7 Daarna zei Hij tegen de discipelen: Laten wij weer naar Judea gaan.
8 De discipelen zeiden tegen Hem: Rabbi, de Joden hebben U onlangs nog geprobeerd te stenigen, en gaat U daar weer heen?
9 Jezus antwoordde: Zijn er niet twaalf uren in de dag? Als iemand overdag loopt, stoot hij zich niet, omdat hij het licht van deze wereld ziet,
10 maar als iemand 's nachts loopt, stoot hij zich, omdat het licht niet bij hem is.
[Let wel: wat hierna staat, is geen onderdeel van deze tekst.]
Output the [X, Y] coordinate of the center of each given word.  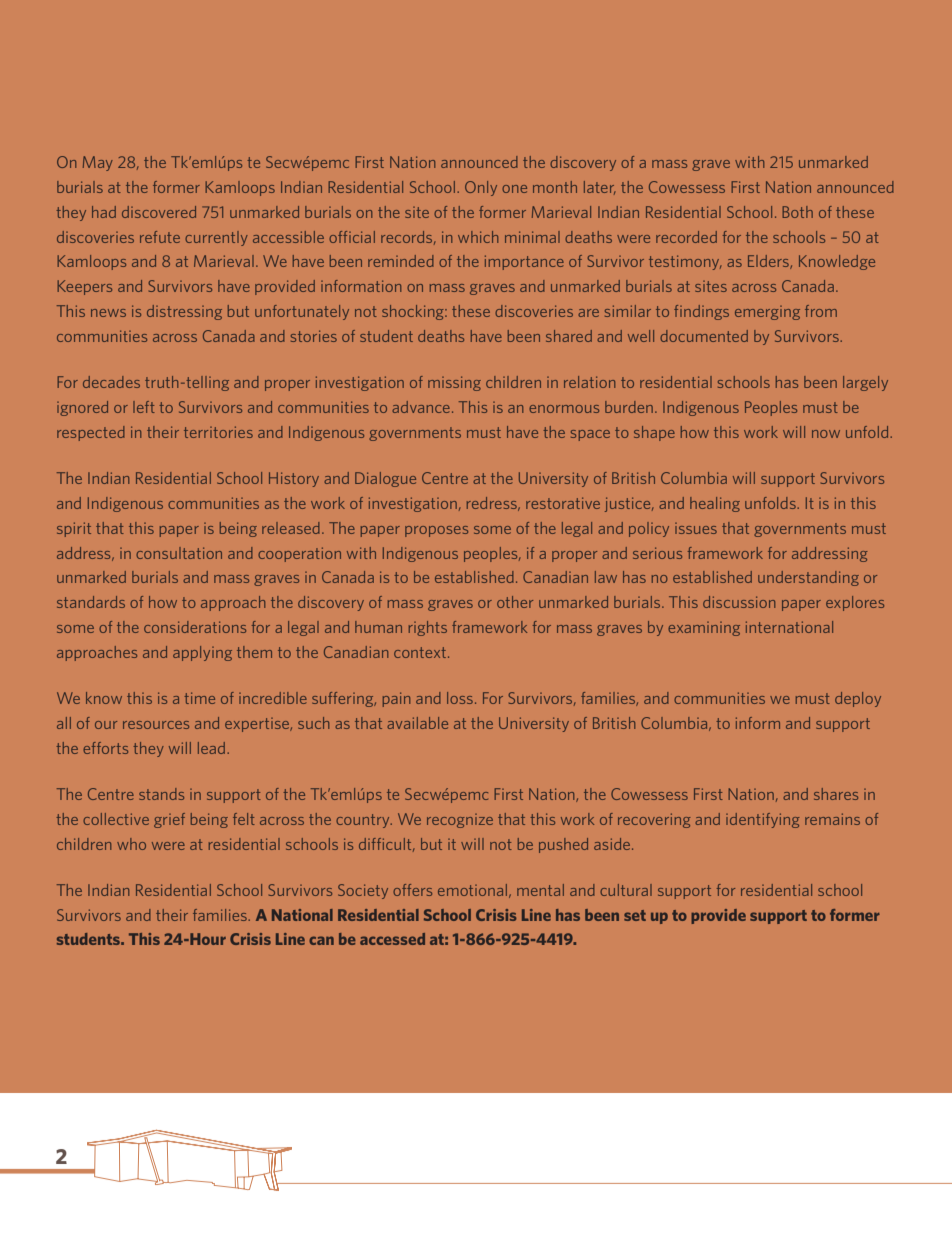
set [635, 915]
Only [481, 188]
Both [797, 212]
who [131, 844]
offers [412, 890]
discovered [159, 212]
11 Dit sprak Hij, en daarna zei Hij tegen hen: Lazarus, onze vriend, slaapt, maar Ik ga naar hem toe om hem uit de slaap op te wekken.
12 Zijn discipelen dan zeiden: Heere, als hij slaapt, zal hij gezond worden.
13 Maar Jezus had over zijn dood gesproken, terwijl zij dachten dat Hij over de natuurlijke slaap sprak.
14 Toen zei Jezus dan openlijk tegen hen: Lazarus is gestorven.
15 En Ik ben blij voor u dat Ik daar niet was, opdat u gelooft; maar laten wij naar hem toe gaan.
16 Thomas dan, die Didymus genoemd werd, zei tegen zijn medediscipelen: Laten ook wij gaan om met Hem te sterven.